A couple of people twisted their mouths and nodded but others just sat there. Anthony in particular was shaking his head and looking at the ceiling as if he thought I had gone completely crazy.
 

“Rachel, what will the market say?” Klaus said. “Do you think we could sell cooperation?”

Rachel had a confused look on her face and shook her head. “I really don’t know. I don’t think anyone’s ever tried it before.”
 

“Well, get onto it, then.”

“There is one other small detail,” I said.

“What’s that?” Klaus leaned towards me.

“It seems these new modifications, because they’re based on bonobo genes, also make the test subjects quite a bit friskier.”

“Well, that sounds like something we probably could sell!”
 

The meeting went on for another few hours, and in the end Klaus asked for a survey to be done on the acceptability of increased cooperation and sex-drive.
 

“You’d better bloody well make something of this, Michael,” he said to me as we exited the board room, putting a firm hand on my shoulder. “I’ve put not only my own ass but the ass of the entire company on the line for you here, and we need to see some results. Soon.”

C
HAPTER
S
IX

THAT EVENING, ANNIE called and asked me to meet her at her doctor’s clinic. She said she was feeling better but wanted to get some tests run just in case.
 

I could have taken one of the cable cars that hung throughout the city, crossing flooded streets where traditional vehicles were unable to pass, but I decided to walk, taking the higher streets and the bridges that had been put up after the flood.
 

Very few people knew about Annie’s disease, and we wanted to keep it that way. If someone at Geneus found out about it they would assume my zeal for the immune system project was based on more than just my conviction that I could come up with a solution. With the project already tenuous, something like this would be enough to send it plunging into the ravine of scientific obscurity and me along with it. Which company would want to hire a scientist who had cost their previous employer hundreds of millions in research funds just to try to save his wife?
 

I turned onto a street that had become an informal market.
 

“Kebabs, kebabs kebabs… Baby chickens, ten dollars each, baby chickens… A necklace sir, perfect for the lady, only twenty dollars…” The calls from the vendors were a reminder of the beginning again, of our roots, of the importance of trade to human civilization.
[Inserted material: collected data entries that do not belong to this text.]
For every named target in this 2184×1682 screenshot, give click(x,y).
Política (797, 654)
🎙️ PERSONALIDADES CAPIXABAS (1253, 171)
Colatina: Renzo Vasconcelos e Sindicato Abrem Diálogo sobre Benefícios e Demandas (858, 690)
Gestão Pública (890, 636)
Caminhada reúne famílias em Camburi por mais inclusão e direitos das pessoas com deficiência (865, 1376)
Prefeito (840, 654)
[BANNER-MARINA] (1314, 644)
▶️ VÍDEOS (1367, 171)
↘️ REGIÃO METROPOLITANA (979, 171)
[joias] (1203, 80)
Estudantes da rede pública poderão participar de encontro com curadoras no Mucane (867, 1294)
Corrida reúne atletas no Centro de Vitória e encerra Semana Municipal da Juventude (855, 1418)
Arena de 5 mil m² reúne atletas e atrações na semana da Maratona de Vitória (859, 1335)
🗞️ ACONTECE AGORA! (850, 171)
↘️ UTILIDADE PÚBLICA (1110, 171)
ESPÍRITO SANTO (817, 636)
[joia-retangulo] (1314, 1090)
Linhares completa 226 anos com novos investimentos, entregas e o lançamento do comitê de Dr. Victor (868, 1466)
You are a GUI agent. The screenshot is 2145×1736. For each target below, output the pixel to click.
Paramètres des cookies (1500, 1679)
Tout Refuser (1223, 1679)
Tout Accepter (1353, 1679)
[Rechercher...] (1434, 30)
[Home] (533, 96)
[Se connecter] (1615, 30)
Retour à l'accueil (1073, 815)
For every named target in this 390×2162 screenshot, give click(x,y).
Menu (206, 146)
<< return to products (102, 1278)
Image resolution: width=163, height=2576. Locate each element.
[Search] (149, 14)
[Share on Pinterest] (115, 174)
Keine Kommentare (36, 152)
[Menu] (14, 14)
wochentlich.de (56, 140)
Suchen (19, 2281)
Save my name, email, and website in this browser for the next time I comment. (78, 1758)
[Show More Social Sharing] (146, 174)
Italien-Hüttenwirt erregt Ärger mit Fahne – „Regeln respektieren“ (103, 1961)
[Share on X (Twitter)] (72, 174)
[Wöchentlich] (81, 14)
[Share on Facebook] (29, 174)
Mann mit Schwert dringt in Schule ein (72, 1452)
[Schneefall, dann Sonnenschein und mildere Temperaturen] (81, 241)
It felt more real than the sleek shopfronts that had once glazed this particular street with their promise of perfection in luxury cars, designer clothes and diamond necklaces. A few bars and restaurants still remained, as did the banks, now heavily guarded, but there wasn’t much of the old economy left. These days, almost everything was virtual.
 

Annie’s doctor’s office was in a heritage building without an elevator. I climbed up the wooden stairs. The inside of each step was worn deep from years of passing feet and the boards creaked and wobbled from lack of maintenance. Light trickled through dusty opaque windows on the landings. On the third floor I walked over to a glass door with a small name tag next to it: Dr Graham Baxter.